*WORK TO COMPLETE*: Write out each of the following entries word for word, with no changes.

Item coordinate data:

------------------------------------

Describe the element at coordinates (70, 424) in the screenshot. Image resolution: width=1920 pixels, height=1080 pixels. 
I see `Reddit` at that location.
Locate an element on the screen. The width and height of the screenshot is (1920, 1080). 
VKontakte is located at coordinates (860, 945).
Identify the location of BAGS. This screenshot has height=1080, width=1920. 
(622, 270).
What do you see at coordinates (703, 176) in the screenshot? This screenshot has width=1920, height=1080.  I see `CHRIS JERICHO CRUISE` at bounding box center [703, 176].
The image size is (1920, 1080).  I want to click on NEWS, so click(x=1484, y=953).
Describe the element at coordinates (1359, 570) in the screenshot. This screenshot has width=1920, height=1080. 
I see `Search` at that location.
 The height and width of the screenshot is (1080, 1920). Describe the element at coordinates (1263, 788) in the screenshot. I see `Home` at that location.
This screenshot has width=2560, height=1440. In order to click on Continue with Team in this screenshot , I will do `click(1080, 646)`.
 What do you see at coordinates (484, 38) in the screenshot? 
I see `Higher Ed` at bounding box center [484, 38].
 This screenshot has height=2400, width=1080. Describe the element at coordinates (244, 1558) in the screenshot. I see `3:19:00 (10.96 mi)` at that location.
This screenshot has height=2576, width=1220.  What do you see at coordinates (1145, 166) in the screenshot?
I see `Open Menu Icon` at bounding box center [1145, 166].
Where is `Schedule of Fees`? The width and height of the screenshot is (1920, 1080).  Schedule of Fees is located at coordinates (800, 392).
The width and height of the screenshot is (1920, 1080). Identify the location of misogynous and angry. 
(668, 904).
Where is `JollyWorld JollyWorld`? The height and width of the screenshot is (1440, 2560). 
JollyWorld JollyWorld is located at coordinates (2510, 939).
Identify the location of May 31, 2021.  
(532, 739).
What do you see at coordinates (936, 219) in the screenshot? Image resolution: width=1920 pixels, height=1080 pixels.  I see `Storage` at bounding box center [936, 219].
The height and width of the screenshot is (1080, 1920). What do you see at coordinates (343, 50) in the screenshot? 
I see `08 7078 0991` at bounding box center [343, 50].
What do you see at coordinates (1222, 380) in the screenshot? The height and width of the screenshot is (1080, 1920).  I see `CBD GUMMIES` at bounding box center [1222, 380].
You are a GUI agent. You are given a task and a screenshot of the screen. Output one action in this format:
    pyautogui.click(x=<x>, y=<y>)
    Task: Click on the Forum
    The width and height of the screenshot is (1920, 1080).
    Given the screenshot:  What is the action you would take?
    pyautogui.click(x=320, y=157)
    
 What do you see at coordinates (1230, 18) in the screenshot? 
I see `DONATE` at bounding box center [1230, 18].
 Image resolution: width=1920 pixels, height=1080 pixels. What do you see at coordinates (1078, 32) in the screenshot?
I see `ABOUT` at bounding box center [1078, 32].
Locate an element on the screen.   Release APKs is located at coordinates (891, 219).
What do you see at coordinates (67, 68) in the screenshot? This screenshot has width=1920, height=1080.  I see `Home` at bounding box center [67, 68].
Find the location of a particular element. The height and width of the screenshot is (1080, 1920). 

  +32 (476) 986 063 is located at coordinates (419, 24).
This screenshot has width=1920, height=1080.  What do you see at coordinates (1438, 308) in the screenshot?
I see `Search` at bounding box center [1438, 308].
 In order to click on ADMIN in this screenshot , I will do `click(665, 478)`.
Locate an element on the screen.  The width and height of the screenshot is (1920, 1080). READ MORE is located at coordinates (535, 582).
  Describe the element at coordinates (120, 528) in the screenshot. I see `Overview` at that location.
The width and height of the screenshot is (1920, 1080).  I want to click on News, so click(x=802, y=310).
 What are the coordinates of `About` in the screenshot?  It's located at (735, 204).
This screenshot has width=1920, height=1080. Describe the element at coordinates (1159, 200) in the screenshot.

------------------------------------

*RESPONSE BELOW*:
Describe the element at coordinates (70, 424) in the screenshot. Image resolution: width=1920 pixels, height=1080 pixels. 
I see `Reddit` at that location.
Locate an element on the screen. The width and height of the screenshot is (1920, 1080). 
VKontakte is located at coordinates (860, 945).
Identify the location of BAGS. This screenshot has height=1080, width=1920. 
(622, 270).
What do you see at coordinates (703, 176) in the screenshot? This screenshot has width=1920, height=1080.  I see `CHRIS JERICHO CRUISE` at bounding box center [703, 176].
The image size is (1920, 1080).  I want to click on NEWS, so click(x=1484, y=953).
Describe the element at coordinates (1359, 570) in the screenshot. This screenshot has width=1920, height=1080. 
I see `Search` at that location.
 The height and width of the screenshot is (1080, 1920). Describe the element at coordinates (1263, 788) in the screenshot. I see `Home` at that location.
This screenshot has width=2560, height=1440. In order to click on Continue with Team in this screenshot , I will do `click(1080, 646)`.
 What do you see at coordinates (484, 38) in the screenshot? 
I see `Higher Ed` at bounding box center [484, 38].
 This screenshot has height=2400, width=1080. Describe the element at coordinates (244, 1558) in the screenshot. I see `3:19:00 (10.96 mi)` at that location.
This screenshot has height=2576, width=1220.  What do you see at coordinates (1145, 166) in the screenshot?
I see `Open Menu Icon` at bounding box center [1145, 166].
Where is `Schedule of Fees`? The width and height of the screenshot is (1920, 1080).  Schedule of Fees is located at coordinates (800, 392).
The width and height of the screenshot is (1920, 1080). Identify the location of misogynous and angry. 
(668, 904).
Where is `JollyWorld JollyWorld`? The height and width of the screenshot is (1440, 2560). 
JollyWorld JollyWorld is located at coordinates (2510, 939).
Identify the location of May 31, 2021.  
(532, 739).
What do you see at coordinates (936, 219) in the screenshot? Image resolution: width=1920 pixels, height=1080 pixels.  I see `Storage` at bounding box center [936, 219].
The height and width of the screenshot is (1080, 1920). What do you see at coordinates (343, 50) in the screenshot? 
I see `08 7078 0991` at bounding box center [343, 50].
What do you see at coordinates (1222, 380) in the screenshot? The height and width of the screenshot is (1080, 1920).  I see `CBD GUMMIES` at bounding box center [1222, 380].
You are a GUI agent. You are given a task and a screenshot of the screen. Output one action in this format:
    pyautogui.click(x=<x>, y=<y>)
    Task: Click on the Forum
    The width and height of the screenshot is (1920, 1080).
    Given the screenshot:  What is the action you would take?
    pyautogui.click(x=320, y=157)
    
 What do you see at coordinates (1230, 18) in the screenshot? 
I see `DONATE` at bounding box center [1230, 18].
 Image resolution: width=1920 pixels, height=1080 pixels. What do you see at coordinates (1078, 32) in the screenshot?
I see `ABOUT` at bounding box center [1078, 32].
Locate an element on the screen.   Release APKs is located at coordinates (891, 219).
What do you see at coordinates (67, 68) in the screenshot? This screenshot has width=1920, height=1080.  I see `Home` at bounding box center [67, 68].
Find the location of a particular element. The height and width of the screenshot is (1080, 1920). 

  +32 (476) 986 063 is located at coordinates (419, 24).
This screenshot has width=1920, height=1080.  What do you see at coordinates (1438, 308) in the screenshot?
I see `Search` at bounding box center [1438, 308].
 In order to click on ADMIN in this screenshot , I will do `click(665, 478)`.
Locate an element on the screen.  The width and height of the screenshot is (1920, 1080). READ MORE is located at coordinates (535, 582).
  Describe the element at coordinates (120, 528) in the screenshot. I see `Overview` at that location.
The width and height of the screenshot is (1920, 1080).  I want to click on News, so click(x=802, y=310).
 What are the coordinates of `About` in the screenshot?  It's located at (735, 204).
This screenshot has width=1920, height=1080. Describe the element at coordinates (1159, 200) in the screenshot.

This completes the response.